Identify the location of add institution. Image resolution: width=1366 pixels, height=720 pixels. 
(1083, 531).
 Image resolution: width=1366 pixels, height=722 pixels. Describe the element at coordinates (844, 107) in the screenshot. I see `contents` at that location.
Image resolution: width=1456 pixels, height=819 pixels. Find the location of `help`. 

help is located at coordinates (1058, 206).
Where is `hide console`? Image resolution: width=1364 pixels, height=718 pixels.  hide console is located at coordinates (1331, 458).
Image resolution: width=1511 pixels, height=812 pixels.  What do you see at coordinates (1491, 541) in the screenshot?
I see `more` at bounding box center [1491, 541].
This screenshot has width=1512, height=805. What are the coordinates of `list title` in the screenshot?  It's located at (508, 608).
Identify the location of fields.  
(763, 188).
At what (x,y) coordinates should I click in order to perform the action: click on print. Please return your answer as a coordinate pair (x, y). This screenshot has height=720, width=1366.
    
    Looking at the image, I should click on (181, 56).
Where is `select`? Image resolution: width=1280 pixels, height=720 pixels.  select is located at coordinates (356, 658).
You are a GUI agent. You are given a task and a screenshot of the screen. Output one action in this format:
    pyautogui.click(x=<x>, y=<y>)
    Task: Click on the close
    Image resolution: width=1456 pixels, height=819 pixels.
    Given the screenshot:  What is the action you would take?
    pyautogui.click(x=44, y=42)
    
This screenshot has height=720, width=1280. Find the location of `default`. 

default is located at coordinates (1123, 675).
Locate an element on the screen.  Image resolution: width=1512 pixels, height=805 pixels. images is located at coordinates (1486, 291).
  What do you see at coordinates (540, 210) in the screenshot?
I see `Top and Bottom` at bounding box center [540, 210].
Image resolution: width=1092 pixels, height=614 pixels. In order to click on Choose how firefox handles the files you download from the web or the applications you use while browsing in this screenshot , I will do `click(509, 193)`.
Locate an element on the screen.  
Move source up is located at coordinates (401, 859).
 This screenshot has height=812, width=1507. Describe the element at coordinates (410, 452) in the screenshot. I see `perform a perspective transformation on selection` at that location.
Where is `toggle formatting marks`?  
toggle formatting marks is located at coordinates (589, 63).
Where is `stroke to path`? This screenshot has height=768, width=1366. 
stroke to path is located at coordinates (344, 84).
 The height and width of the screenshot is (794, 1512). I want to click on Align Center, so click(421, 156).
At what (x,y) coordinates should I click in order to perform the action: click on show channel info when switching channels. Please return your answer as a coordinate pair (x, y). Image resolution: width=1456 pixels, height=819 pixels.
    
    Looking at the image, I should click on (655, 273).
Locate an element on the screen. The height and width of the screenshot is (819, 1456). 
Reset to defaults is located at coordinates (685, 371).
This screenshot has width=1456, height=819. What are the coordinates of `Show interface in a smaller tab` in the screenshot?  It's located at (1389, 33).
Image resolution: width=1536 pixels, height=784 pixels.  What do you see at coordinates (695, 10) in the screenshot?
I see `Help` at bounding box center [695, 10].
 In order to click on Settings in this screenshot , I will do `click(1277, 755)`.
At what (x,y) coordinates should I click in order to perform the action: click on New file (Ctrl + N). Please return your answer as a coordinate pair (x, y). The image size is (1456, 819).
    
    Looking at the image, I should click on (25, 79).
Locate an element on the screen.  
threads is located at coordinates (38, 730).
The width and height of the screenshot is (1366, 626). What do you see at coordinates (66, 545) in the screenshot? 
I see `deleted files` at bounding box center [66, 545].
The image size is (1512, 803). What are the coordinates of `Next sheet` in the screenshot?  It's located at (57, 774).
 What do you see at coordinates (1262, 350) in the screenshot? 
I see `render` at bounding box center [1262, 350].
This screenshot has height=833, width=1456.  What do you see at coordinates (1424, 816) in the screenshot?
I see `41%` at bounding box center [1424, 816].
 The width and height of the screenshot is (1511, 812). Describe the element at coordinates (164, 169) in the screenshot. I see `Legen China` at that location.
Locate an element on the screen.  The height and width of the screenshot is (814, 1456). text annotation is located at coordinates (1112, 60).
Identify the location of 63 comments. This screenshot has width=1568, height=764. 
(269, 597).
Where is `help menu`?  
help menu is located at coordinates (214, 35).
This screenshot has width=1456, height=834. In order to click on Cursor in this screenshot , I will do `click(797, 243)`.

→ **Directions**
Rewrite the entries in the part that opens with the line containing "has height=768, width=1366." and closes with the line containing "threads is located at coordinates (38, 730).", changing "Locate an element on the screen" to "Find an element on the screen" and leaving everything else as it is.

→ **Exercise response**
Where is `stroke to path`? This screenshot has height=768, width=1366. 
stroke to path is located at coordinates (344, 84).
 The height and width of the screenshot is (794, 1512). I want to click on Align Center, so click(421, 156).
At what (x,y) coordinates should I click in order to perform the action: click on show channel info when switching channels. Please return your answer as a coordinate pair (x, y). Image resolution: width=1456 pixels, height=819 pixels.
    
    Looking at the image, I should click on (655, 273).
Find an element on the screen. The height and width of the screenshot is (819, 1456). 
Reset to defaults is located at coordinates (685, 371).
This screenshot has width=1456, height=819. What are the coordinates of `Show interface in a smaller tab` in the screenshot?  It's located at (1389, 33).
Image resolution: width=1536 pixels, height=784 pixels.  What do you see at coordinates (695, 10) in the screenshot?
I see `Help` at bounding box center [695, 10].
 In order to click on Settings in this screenshot , I will do `click(1277, 755)`.
At what (x,y) coordinates should I click in order to perform the action: click on New file (Ctrl + N). Please return your answer as a coordinate pair (x, y). The image size is (1456, 819).
    
    Looking at the image, I should click on (25, 79).
Find an element on the screen.  
threads is located at coordinates (38, 730).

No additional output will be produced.